Give back all the data exactly as it was written.

---*---

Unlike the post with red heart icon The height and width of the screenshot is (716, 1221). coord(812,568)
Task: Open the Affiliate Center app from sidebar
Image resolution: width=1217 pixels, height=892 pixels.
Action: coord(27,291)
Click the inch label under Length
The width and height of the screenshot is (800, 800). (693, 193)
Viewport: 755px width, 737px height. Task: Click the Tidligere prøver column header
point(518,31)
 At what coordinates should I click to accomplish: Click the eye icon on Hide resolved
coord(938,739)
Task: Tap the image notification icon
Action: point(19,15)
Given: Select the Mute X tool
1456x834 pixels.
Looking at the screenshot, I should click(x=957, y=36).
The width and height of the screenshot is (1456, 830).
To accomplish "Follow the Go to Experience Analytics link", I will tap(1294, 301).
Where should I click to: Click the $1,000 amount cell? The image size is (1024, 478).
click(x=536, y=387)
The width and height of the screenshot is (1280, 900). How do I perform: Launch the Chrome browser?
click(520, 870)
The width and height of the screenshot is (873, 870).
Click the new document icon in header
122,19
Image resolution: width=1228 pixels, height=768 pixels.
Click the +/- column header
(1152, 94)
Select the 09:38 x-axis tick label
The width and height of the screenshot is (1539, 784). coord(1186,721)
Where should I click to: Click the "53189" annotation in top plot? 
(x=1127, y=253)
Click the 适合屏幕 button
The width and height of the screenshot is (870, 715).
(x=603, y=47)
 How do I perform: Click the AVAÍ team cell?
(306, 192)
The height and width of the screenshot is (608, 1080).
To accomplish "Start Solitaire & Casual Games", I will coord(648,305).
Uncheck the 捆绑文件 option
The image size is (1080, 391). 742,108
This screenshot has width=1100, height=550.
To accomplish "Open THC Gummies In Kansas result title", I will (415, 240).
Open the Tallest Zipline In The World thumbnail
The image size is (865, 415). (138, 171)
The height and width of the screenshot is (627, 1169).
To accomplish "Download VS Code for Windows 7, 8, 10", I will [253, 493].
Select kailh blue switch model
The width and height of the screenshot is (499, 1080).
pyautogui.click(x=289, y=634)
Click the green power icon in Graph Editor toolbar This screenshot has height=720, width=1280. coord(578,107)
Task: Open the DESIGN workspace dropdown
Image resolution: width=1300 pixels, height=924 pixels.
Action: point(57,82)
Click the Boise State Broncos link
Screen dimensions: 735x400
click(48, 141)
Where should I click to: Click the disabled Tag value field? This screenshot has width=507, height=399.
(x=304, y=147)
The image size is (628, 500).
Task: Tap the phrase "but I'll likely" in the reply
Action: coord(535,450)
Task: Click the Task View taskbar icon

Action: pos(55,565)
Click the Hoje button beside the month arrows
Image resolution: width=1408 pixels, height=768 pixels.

---*---

PROBLEM SOLUTION =>
Unlike the post with red heart icon The height and width of the screenshot is (716, 1221). coord(812,568)
Task: Open the Affiliate Center app from sidebar
Image resolution: width=1217 pixels, height=892 pixels.
Action: coord(27,291)
Click the inch label under Length
The width and height of the screenshot is (800, 800). (693, 193)
Viewport: 755px width, 737px height. Task: Click the Tidligere prøver column header
point(518,31)
 At what coordinates should I click to accomplish: Click the eye icon on Hide resolved
coord(938,739)
Task: Tap the image notification icon
Action: point(19,15)
Given: Select the Mute X tool
1456x834 pixels.
Looking at the screenshot, I should click(x=957, y=36).
The width and height of the screenshot is (1456, 830).
To accomplish "Follow the Go to Experience Analytics link", I will tap(1294, 301).
Where should I click to: Click the $1,000 amount cell? The image size is (1024, 478).
click(x=536, y=387)
The width and height of the screenshot is (1280, 900). How do I perform: Launch the Chrome browser?
click(520, 870)
The width and height of the screenshot is (873, 870).
Click the new document icon in header
122,19
Image resolution: width=1228 pixels, height=768 pixels.
Click the +/- column header
(1152, 94)
Select the 09:38 x-axis tick label
The width and height of the screenshot is (1539, 784). coord(1186,721)
Where should I click to: Click the "53189" annotation in top plot? 
(x=1127, y=253)
Click the 适合屏幕 button
The width and height of the screenshot is (870, 715).
(x=603, y=47)
 How do I perform: Click the AVAÍ team cell?
(306, 192)
The height and width of the screenshot is (608, 1080).
To accomplish "Start Solitaire & Casual Games", I will coord(648,305).
Uncheck the 捆绑文件 option
The image size is (1080, 391). 742,108
This screenshot has width=1100, height=550.
To accomplish "Open THC Gummies In Kansas result title", I will (415, 240).
Open the Tallest Zipline In The World thumbnail
The image size is (865, 415). (138, 171)
The height and width of the screenshot is (627, 1169).
To accomplish "Download VS Code for Windows 7, 8, 10", I will [253, 493].
Select kailh blue switch model
The width and height of the screenshot is (499, 1080).
pyautogui.click(x=289, y=634)
Click the green power icon in Graph Editor toolbar This screenshot has height=720, width=1280. coord(578,107)
Task: Open the DESIGN workspace dropdown
Image resolution: width=1300 pixels, height=924 pixels.
Action: point(57,82)
Click the Boise State Broncos link
Screen dimensions: 735x400
click(48, 141)
Where should I click to: Click the disabled Tag value field? This screenshot has width=507, height=399.
(x=304, y=147)
The image size is (628, 500).
Task: Tap the phrase "but I'll likely" in the reply
Action: coord(535,450)
Task: Click the Task View taskbar icon

Action: pos(55,565)
Click the Hoje button beside the month arrows
Image resolution: width=1408 pixels, height=768 pixels.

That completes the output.